If smoothing the discontinuities is all that you want to achieve, I suggest a different method: modify the term[{a, b}, expr] function to remove the discontinuity at the source!

smoothTerm[{a_, b_}, expr_, scale_: 1] :=
    (a + b (Erf[expr/scale] + 1)/2) expr

You can replace (Erf[#] + 1)/2 & with whatever smoothing function you want. Here is a comparison of term[{5, -4}, x] and smoothTerm[{5, -4}, x, 3/2]:

I hope you find this useful!

Answer 2

I had to do something similar here: Unable to fit function convolved with NIntegrate with FindFit even with NumericQ (See my answer).

Basically, you need to tell Mathematica to not try to find a symbolic solution and just wait until it can be evaluated numerically using ?NumericQ (there's lots of questions addressing this). Also, I found that it's actually easier to write it in terms of an NIntegrate rather than a Convolve since you you can use AccuracyGoal to make it run way, way faster.

Edit:

f[x_] := Piecewise[{{1, -E^(-2 (x)) + E^-x >= 0}, {0, -E^(-2 (x)) + E^-x <= 0}}]
g[x_] := Piecewise[{{1, -E^(-2 (x)) + 2 E^-x >= 0}, {0, -E^(-2 (x)) + 2 E^-x <= 0}}]
h[x_] := Piecewise[{{1, E^(-2 x)/4 - 2 E^-x + 1/4 (7 - 6 x + 2 x^2) >= 0}, {0, E^(-2 x)/4 - 2 E^-x + 1/4 (7 - 6 x + 2 x^2) <= 0}}]
j[x_] := Piecewise[{{1, (2 E^(-2 x))/5 - E^-x/2 + 1/100 (10 Cos[x] + 30 Sin[x]) >=    0}, {0, (2 E^(-2 x))/5 - E^-x/2 +  1/100 (10 Cos[x] + 30 Sin[x]) <= 0}}]
l[x_] := (-E^(-2 x) + E^-x) (7 - 3 f[x]) + (-E^(-2 x) + 2 E^-x) (2 - 2 g[x]) + (E^(-2 x)/4 - 2 E^-x + 1/4 (7 - 6 x + 2 x^2)) (3 -2 h[x]) + (150 - 100 j[x]) ((2 E^(-2 x))/5 - E^-x/2 +  1/100 (10 Cos[x] + 30 Sin[x]))
Plot[l[x], {x, 0, 25}]

Then define the convolution with a unit gaussian with

Result[x_?NumericQ] :=  NIntegrate[l[x - xp]/Sqrt[2 Pi]*E^(-xp^2/2), {xp, -3, 3},  AccuracyGoal -> 3]

You can get numbers out of this

Result[1.5]

You could plot it using plot, but it takes forever to evaluate each point.

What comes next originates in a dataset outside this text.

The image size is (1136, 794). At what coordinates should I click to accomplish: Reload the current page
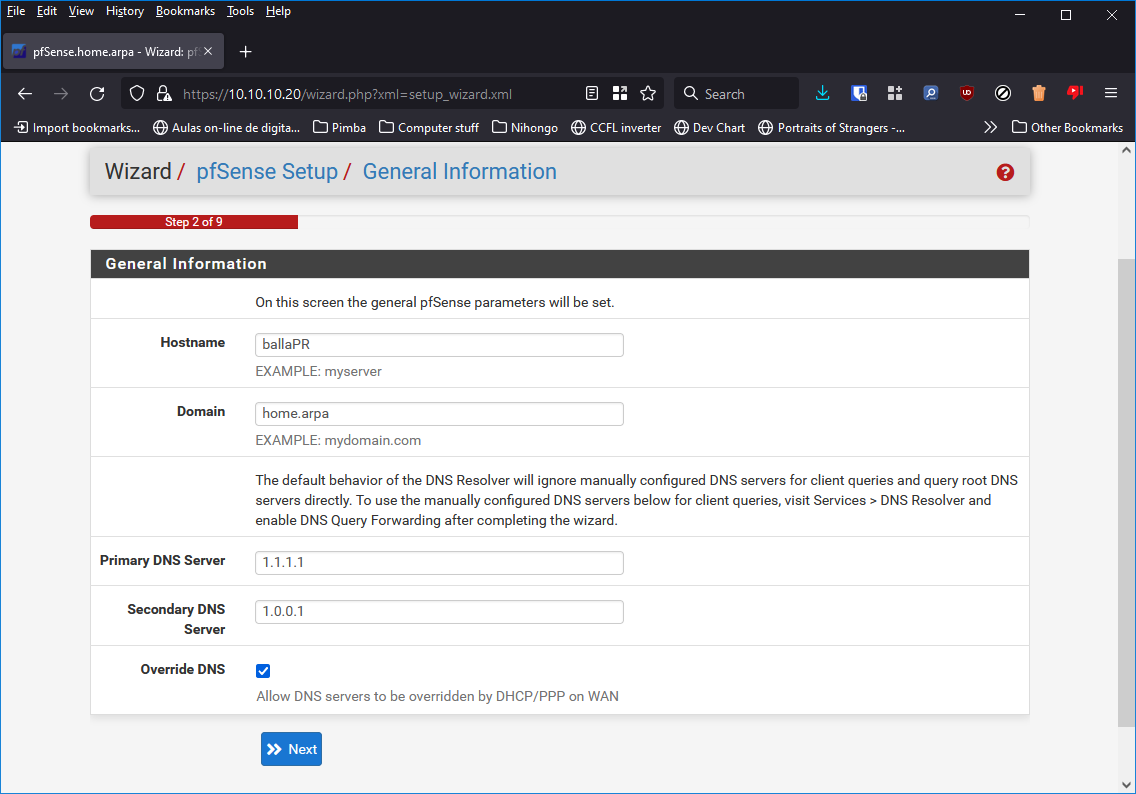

However, you can compute the value at say 25 points, and plot those.

Data = Table[{x, Result[x]}, {x, 0, 25, 1}]
ListPlot[Data]

That takes about 4 min to run on my machine. The problem is that your function varies a lot over a gaussian of width 1, and calculating the convolution of a single point even to three digits takes ~ 10 sec.